··· EXTRACTED RECORDS ···

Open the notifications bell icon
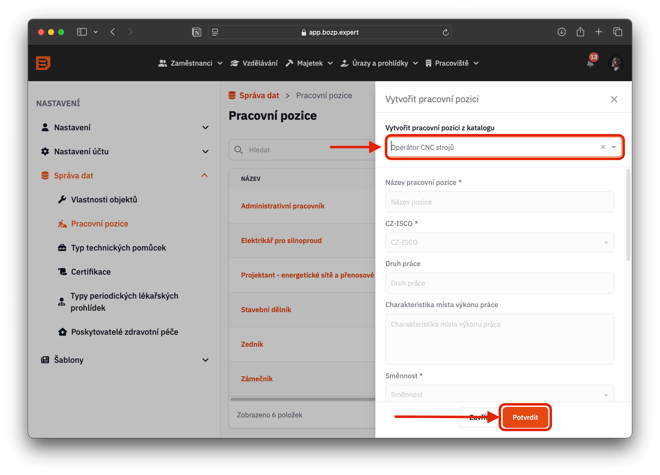pyautogui.click(x=591, y=64)
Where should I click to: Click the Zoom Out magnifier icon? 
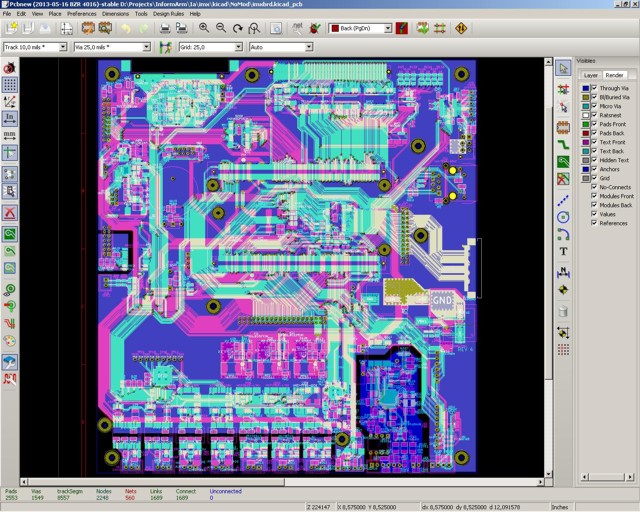(x=221, y=29)
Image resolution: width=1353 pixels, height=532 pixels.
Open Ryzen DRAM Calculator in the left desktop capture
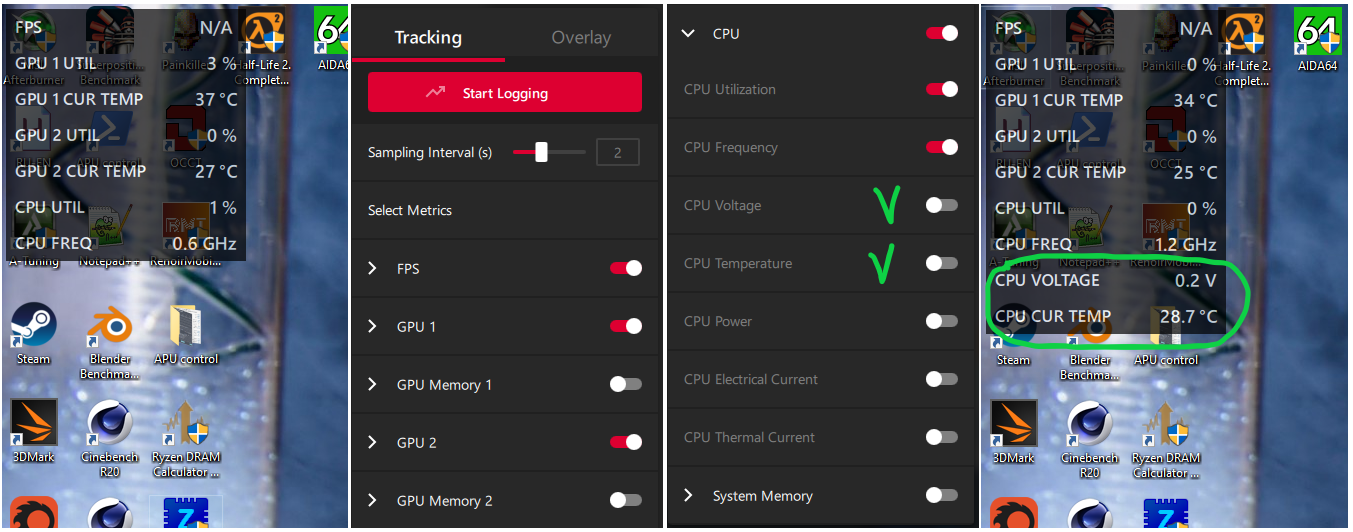coord(186,424)
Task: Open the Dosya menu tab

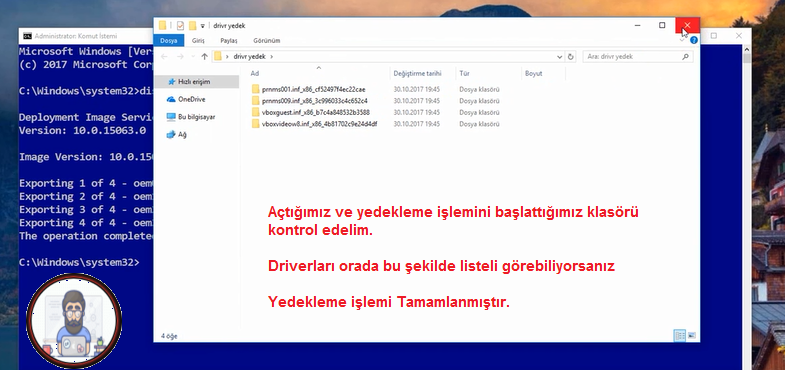Action: coord(169,41)
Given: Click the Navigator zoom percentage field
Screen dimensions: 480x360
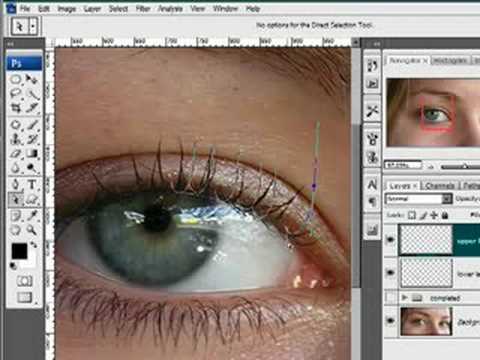Looking at the screenshot, I should [x=403, y=165].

···

- ACTIVITY
From the line containing "Given: Click the" to the final line above, both included, transcribe every line exactly and leave all pictures out.

- EXERCISE RESULT
Given: Click the Navigator zoom percentage field
Screen dimensions: 480x360
Looking at the screenshot, I should [x=403, y=165].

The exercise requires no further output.